====== RECORDS PROVIDED

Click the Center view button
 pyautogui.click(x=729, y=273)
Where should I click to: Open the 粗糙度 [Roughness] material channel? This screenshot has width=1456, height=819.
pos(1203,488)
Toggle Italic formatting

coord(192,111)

============
====== RECORDS PROVIDED

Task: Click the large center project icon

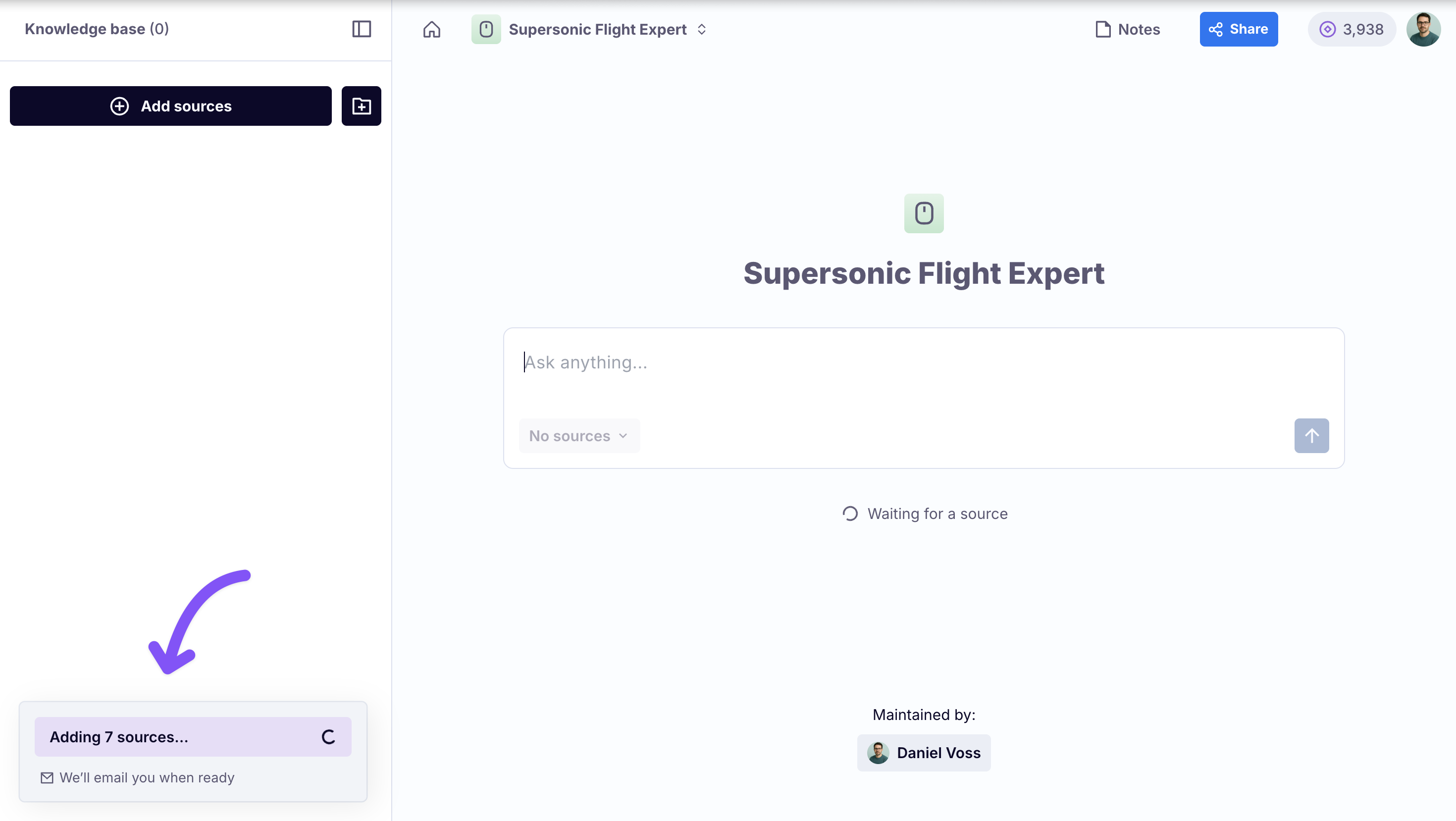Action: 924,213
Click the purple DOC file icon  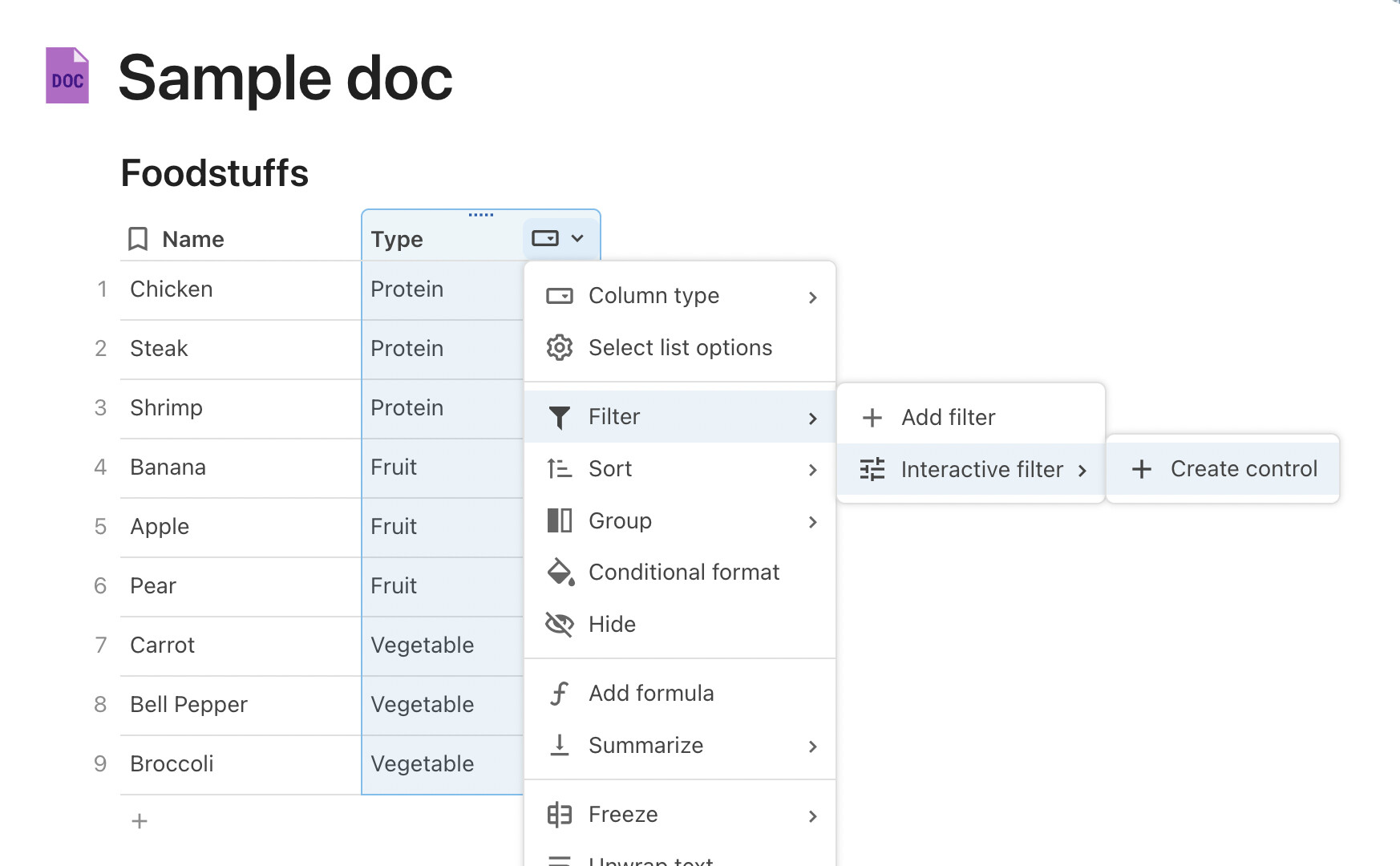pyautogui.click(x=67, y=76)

============

▸ OBJECTIVE: Duplicate the part that opens with the line containing "Click the Center view button" and closes with the line containing "coord(192,111)", copying each line exactly as it stands.

▸ SOLUTION TO THIS EXERCISE:
Click the Center view button
 pyautogui.click(x=729, y=273)
Where should I click to: Open the 粗糙度 [Roughness] material channel? This screenshot has width=1456, height=819.
pos(1203,488)
Toggle Italic formatting

coord(192,111)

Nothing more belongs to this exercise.